::: STUDY MATERIAL

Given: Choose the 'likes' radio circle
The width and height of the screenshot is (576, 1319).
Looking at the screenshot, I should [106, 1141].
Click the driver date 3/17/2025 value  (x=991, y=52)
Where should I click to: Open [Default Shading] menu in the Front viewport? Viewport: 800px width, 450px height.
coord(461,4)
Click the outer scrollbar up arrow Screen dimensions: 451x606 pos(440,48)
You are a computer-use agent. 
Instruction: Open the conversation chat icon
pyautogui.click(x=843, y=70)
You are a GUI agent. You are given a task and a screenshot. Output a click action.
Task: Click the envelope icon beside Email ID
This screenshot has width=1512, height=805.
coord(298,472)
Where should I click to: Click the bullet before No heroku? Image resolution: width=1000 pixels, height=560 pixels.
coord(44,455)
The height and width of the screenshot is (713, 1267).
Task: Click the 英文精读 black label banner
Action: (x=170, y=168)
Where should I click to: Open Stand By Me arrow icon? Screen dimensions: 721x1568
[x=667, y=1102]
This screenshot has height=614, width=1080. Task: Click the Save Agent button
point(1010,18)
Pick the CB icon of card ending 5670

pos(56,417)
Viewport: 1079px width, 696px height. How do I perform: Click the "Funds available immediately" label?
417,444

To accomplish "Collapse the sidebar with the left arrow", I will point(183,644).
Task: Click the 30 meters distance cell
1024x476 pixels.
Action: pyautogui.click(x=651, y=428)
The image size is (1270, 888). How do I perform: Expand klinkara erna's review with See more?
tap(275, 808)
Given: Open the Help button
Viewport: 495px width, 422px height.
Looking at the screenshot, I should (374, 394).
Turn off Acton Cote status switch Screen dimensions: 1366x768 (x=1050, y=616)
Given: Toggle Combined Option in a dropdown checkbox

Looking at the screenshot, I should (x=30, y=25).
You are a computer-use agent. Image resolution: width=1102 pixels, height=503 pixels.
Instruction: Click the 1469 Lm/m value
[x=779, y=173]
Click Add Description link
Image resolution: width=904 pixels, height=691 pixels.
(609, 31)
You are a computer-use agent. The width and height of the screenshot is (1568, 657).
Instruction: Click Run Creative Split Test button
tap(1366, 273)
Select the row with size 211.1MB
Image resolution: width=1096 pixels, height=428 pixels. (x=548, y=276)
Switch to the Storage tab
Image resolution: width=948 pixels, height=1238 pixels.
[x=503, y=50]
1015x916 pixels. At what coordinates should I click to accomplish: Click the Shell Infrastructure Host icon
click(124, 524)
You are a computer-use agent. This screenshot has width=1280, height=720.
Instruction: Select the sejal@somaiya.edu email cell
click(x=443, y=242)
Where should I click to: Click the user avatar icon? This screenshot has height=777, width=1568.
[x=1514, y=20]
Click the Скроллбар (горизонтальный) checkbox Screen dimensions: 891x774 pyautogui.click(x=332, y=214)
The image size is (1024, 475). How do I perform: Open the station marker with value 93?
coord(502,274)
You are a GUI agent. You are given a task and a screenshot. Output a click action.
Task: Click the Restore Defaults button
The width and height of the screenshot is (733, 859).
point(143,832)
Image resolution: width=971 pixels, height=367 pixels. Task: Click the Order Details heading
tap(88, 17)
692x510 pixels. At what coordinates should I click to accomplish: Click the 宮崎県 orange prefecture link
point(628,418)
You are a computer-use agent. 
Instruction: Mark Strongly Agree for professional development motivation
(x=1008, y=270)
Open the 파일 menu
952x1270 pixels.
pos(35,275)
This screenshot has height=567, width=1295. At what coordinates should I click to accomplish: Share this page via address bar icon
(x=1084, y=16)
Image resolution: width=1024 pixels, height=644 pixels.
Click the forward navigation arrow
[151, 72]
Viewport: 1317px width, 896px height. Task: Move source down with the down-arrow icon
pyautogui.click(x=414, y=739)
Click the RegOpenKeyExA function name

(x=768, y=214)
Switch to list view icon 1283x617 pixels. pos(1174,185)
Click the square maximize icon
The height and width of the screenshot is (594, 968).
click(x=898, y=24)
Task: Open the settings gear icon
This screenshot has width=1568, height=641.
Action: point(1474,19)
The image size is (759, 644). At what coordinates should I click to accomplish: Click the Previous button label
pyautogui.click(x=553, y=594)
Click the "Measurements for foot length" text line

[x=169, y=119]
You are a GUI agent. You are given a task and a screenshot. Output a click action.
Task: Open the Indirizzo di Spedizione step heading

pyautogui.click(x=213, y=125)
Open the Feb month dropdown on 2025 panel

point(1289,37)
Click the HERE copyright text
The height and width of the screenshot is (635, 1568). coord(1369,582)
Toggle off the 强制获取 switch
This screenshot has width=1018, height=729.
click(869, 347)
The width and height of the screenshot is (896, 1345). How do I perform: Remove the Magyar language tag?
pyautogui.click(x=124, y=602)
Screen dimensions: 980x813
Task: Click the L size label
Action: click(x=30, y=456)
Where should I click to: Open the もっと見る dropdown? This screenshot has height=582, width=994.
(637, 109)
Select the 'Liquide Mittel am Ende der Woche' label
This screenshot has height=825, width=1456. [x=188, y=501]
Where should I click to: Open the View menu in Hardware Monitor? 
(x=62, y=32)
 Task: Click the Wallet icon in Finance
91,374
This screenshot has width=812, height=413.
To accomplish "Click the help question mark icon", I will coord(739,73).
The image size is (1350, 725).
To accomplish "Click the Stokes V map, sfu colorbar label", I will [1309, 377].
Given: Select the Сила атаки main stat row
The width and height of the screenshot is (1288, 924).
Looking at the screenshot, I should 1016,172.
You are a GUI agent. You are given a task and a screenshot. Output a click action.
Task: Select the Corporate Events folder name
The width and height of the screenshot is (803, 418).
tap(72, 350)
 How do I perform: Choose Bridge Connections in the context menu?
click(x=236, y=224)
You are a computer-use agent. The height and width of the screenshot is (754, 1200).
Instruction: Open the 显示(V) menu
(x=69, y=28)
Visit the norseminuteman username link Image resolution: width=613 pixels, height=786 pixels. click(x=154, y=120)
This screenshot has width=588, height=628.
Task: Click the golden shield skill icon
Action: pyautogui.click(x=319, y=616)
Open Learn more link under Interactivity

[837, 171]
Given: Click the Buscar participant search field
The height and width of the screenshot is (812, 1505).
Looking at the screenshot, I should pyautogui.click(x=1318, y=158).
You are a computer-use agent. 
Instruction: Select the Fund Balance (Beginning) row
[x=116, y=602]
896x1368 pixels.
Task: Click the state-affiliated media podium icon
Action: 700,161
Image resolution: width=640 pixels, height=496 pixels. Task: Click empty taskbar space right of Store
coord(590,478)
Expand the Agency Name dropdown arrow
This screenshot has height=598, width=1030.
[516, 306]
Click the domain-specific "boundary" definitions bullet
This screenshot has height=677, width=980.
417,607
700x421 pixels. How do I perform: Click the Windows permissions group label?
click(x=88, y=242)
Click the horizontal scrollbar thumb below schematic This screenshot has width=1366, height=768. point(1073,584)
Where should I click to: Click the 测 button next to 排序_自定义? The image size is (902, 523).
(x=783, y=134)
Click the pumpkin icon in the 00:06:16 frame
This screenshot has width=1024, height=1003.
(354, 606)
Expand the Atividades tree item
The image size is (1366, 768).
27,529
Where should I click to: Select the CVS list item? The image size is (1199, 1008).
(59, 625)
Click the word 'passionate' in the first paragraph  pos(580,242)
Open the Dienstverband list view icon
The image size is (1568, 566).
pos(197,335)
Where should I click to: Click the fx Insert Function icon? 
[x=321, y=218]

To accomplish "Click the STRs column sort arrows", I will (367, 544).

::::::

§ **WORK INSTRUCTIONS**: Among the lines of the material, find those that hold the word "computer" and copy them.

§ **FINAL ANSWER**:
You are a computer-use agent. 
You are a computer-use agent. Image resolution: width=1102 pixels, height=503 pixels.
You are a computer-use agent. The width and height of the screenshot is (1568, 657).
You are a computer-use agent. This screenshot has width=1280, height=720.
You are a computer-use agent. 
You are a computer-use agent. The height and width of the screenshot is (754, 1200).
You are a computer-use agent. 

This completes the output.